Bis zum 9. Dezember kann man auf dem Unteren Bahnhofplatz noch Kerzen ziehen. Das ist nicht selbstverständlich: Im Frühjahr drohte dem beliebten Brauch das Aus.
Mit einem Docht in der Hand laufen Maria Stella und Alina aus dem Kerzenhaus auf dem Unteren Bahnhofplatz in Baden. Die beiden Fünftklässlerinnen drehen eine Runde um den Baum, der zwischen der Confiserie Himmel und dem Nähgeschäft Kunze steht, und gehen wieder hinein. Einmal drin tauchen sie den Docht in flüssiges Wachs. «Es macht uns viel Spass», sagen die Schülerinnen, ehe sie wieder nach draussen gehen und das Wachs abkühlen.
Barbara Baur, die am Topf nebenan steht, findet das Kerzenziehen entspannend. «Das ist meine Meditation während der Weihnachtszeit», sagt die Badenerin, die das Kerzenhaus seit Jahren regelmässig besucht, mit einem Lächeln. Kerzenziehen sei eine schöne Tradition und soll noch lange weiterleben.
«Kerzenziehen braucht zwar Fleiss und Geduld. Aber es bereitet vielen Freude», sagt Beni Leutenegger, Präsident des Vereins Kerzenziehen Baden. Eine Tonne Wachs steht für Kinder und Erwachsene zum Verarbeiten bereit. Leutenegger ist glücklich, kann der Anlass durchgeführt werden: Im Frühjahr drohte wegen fehlender Mitglieder noch das Aus (die AZ berichtete). «In der Zwischenzeit konnten wir rund 20 neue Freiwillige gewinnen.» Nichtsdestotrotz sei der Verein weiterhin auf der Suche, sei man doch für die Durchführung auf rund 150 Freiwillige angewiesen. Zu diesen gehören Snezana und Ulrich Grunauer. Sie helfen zum ersten Mal im Kerzenhaus mit. Das Ehepaar möchte der Gesellschaft etwas zurückgeben. «Weil es beim Kerzenziehen um den guten Zweck geht. Das ist wunderbar», sagt Snezana Grunauer.

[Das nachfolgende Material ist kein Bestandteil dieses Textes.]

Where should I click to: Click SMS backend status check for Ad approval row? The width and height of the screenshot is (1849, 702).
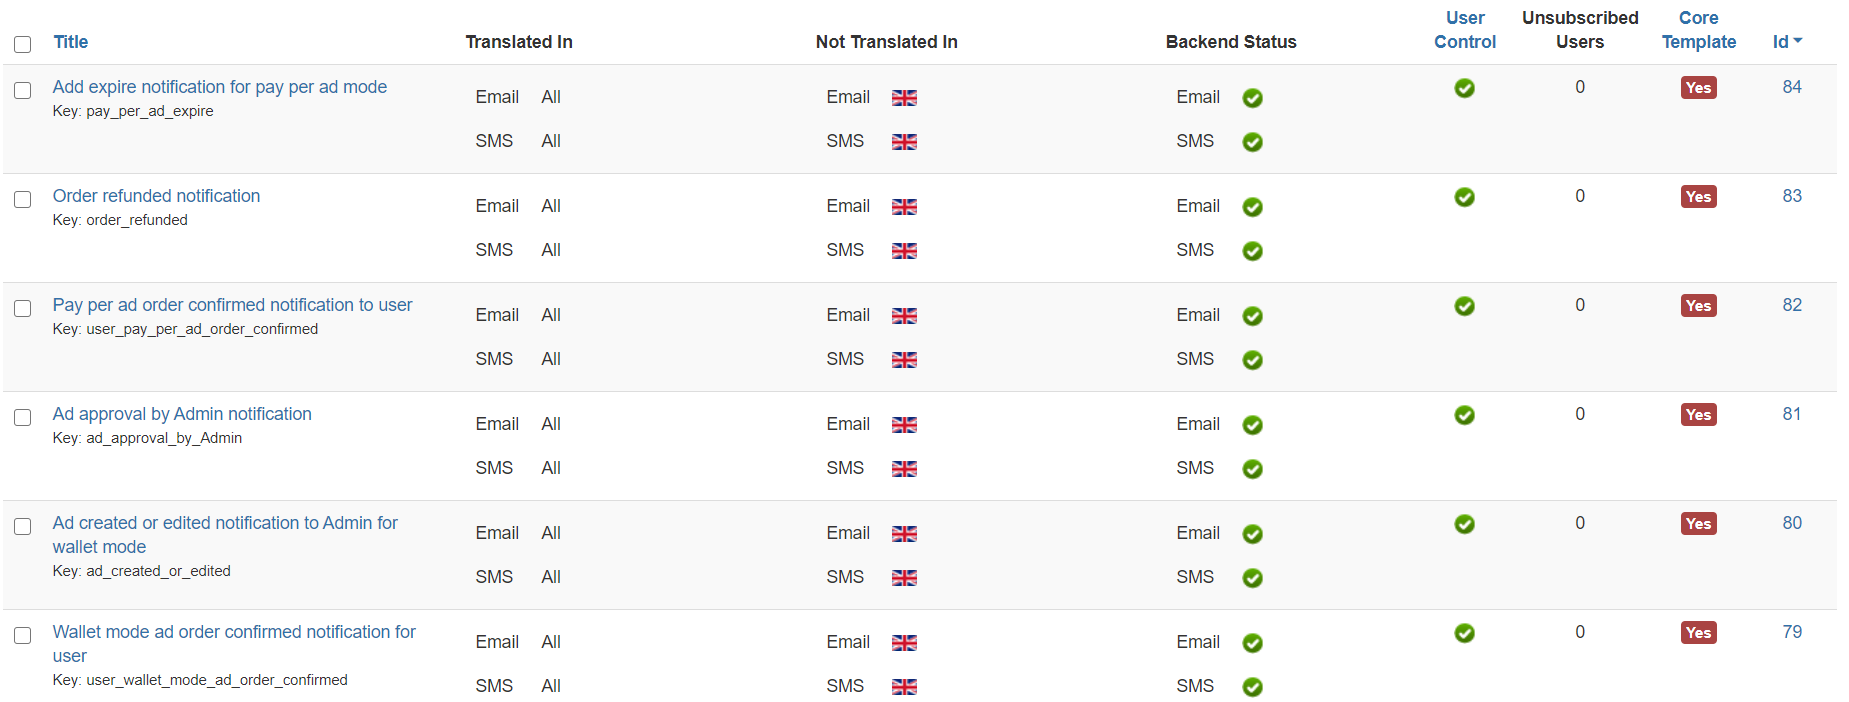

Das Kerzenziehen gibt es seit über 40 Jahren. Bis heute konnte der Verein fast zwei Millionen Franken erwirtschaften – rund 40 000 Franken pro Jahr. Mit dem Erlös werden Institutionen für Menschen mit Behinderung in der Region unterstützt, etwa die Arwo, Insieme und die Zentren Körperbehinderten Aargau Zeka. Erst vor kurzem konnte der Verein dem Zeka eine Spende von 100 000 Franken überreichen. «Die Wohltätigkeit ist denn auch ein Grund, weshalb Erwachsene den Brauch leben», sagt Leutenegger, der den Verein seit 15 Jahren präsidiert. «Bei Kindern und Jugendlichen steht hingegen der Spass im Vordergrund.»
Auf die Frage, warum das Kerzenziehen nur zwei Wochen dauert und bereits am 9. Dezember endet, antwortet Leutenegger: «Würden wir bis kurz vor Weihnachten Kerzenziehen, hätte man kaum mehr Gelegenheit, die Kerzen anzuzünden.» Denn diese würden sich vor allem im Advent an grosser Beliebtheit erfreuen. Zudem brauche es Zeit, das Kerzenhaus mit dem Material abzubauen, und die Helfer möchten die Weihnachtszeit auch geniessen. Nicht zuletzt werde in der Region mittlerweile an vielen Orten Kerzenziehen angeboten. «Zwei Wochen sind deshalb ideal, damit wir den Anlass erfolgreich durchführen können», sagt Leutenegger.